## About this task:
Transcribe only part of the material below: the lines from the one containing "The height and width of the screenshot is (554, 800)." through the one containing "The height and width of the screenshot is (784, 1559).", inclusive, exactly as written.

======== Provided entries

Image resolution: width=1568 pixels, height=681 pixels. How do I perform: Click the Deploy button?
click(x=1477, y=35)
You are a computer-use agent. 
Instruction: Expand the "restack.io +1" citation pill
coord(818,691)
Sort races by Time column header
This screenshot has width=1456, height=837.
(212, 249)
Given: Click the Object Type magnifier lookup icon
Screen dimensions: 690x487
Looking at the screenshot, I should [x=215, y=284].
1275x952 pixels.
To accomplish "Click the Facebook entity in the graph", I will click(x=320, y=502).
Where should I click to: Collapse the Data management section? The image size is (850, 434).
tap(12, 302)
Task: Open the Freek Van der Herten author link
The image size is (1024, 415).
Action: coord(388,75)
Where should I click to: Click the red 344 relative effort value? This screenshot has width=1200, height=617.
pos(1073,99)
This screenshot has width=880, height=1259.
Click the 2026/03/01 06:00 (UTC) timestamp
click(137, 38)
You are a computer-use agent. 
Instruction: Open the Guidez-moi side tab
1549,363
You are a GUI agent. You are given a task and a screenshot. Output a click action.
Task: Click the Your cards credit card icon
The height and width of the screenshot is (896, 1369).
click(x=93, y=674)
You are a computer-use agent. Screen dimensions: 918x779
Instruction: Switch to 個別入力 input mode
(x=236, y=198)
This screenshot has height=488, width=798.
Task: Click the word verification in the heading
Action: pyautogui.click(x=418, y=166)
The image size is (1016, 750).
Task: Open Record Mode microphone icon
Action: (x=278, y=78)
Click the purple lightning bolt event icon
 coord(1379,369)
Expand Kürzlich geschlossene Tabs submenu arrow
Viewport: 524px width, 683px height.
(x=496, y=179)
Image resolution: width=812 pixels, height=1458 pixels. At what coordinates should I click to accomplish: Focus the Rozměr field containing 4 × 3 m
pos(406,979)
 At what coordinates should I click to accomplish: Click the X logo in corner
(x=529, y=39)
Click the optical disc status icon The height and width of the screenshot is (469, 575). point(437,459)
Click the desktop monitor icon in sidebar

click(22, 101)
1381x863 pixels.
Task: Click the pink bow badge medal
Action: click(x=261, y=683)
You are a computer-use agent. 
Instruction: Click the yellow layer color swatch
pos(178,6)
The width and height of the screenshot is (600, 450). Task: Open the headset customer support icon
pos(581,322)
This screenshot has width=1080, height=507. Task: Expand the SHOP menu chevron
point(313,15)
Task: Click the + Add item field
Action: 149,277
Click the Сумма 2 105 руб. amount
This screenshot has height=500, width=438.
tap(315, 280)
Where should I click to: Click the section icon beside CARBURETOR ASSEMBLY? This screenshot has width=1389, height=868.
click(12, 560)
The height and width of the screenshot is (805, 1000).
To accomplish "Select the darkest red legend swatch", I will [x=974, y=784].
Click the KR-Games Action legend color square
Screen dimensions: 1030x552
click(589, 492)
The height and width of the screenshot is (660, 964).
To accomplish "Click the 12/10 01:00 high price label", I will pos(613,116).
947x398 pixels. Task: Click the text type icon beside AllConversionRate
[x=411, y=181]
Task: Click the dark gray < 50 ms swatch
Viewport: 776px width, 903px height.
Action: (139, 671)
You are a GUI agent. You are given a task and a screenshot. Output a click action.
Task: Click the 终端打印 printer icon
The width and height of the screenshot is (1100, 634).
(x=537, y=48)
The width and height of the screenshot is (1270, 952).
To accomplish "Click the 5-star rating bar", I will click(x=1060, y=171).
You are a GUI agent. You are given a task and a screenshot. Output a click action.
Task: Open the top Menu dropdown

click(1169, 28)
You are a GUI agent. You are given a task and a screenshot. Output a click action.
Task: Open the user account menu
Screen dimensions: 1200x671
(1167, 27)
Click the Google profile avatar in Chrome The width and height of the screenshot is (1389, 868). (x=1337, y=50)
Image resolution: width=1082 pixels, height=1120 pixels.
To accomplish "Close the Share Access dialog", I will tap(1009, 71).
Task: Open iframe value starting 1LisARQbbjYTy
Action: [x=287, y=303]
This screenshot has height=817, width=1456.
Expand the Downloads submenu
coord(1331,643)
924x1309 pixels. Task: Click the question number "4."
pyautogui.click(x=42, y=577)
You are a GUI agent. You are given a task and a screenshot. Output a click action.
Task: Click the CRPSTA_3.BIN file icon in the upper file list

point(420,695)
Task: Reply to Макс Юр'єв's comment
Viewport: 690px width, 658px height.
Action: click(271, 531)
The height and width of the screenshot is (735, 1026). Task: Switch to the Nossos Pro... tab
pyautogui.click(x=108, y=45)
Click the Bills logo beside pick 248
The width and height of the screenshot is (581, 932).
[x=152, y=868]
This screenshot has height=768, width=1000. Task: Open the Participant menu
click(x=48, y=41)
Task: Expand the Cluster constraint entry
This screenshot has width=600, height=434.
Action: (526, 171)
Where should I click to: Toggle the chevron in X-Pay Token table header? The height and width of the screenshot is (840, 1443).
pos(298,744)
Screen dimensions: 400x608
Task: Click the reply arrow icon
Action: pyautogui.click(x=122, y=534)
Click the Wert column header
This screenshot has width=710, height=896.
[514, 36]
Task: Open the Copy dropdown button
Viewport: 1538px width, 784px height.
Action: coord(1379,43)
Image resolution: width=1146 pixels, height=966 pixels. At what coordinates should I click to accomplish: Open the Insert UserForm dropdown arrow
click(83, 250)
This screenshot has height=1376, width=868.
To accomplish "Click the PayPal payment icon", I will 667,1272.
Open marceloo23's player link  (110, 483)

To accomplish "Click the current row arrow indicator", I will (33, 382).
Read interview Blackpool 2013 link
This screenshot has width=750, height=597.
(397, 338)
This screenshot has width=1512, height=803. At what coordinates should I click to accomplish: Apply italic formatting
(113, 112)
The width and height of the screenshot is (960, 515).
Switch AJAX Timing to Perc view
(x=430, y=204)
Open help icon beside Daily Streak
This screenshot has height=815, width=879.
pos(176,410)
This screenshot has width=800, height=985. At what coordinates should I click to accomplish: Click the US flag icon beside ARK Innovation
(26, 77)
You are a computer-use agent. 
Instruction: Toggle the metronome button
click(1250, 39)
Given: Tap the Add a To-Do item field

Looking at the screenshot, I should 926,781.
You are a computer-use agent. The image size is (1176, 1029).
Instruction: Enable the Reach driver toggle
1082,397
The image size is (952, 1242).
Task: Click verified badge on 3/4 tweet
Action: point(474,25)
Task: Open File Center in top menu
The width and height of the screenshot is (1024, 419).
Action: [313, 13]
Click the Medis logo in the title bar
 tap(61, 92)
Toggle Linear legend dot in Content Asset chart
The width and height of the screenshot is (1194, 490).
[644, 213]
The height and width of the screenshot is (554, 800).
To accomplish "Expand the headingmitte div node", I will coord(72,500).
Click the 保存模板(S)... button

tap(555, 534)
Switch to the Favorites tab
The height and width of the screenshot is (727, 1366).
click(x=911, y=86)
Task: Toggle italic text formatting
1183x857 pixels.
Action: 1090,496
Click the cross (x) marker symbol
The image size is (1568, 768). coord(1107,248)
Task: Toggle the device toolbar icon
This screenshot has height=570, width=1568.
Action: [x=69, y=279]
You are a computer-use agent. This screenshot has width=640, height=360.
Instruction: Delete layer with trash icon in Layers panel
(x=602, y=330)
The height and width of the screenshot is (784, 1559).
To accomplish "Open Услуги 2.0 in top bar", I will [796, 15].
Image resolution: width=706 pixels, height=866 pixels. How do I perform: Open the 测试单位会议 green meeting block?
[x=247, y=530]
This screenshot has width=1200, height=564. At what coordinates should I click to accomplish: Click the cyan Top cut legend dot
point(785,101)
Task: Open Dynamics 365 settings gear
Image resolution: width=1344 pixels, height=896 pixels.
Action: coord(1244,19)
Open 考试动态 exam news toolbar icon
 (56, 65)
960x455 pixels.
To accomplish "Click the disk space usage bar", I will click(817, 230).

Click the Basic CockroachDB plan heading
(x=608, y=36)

================

## Output of the task:
The height and width of the screenshot is (554, 800).
To accomplish "Expand the headingmitte div node", I will coord(72,500).
Click the 保存模板(S)... button

tap(555, 534)
Switch to the Favorites tab
The height and width of the screenshot is (727, 1366).
click(x=911, y=86)
Task: Toggle italic text formatting
1183x857 pixels.
Action: 1090,496
Click the cross (x) marker symbol
The image size is (1568, 768). coord(1107,248)
Task: Toggle the device toolbar icon
This screenshot has height=570, width=1568.
Action: [x=69, y=279]
You are a computer-use agent. This screenshot has width=640, height=360.
Instruction: Delete layer with trash icon in Layers panel
(x=602, y=330)
The height and width of the screenshot is (784, 1559).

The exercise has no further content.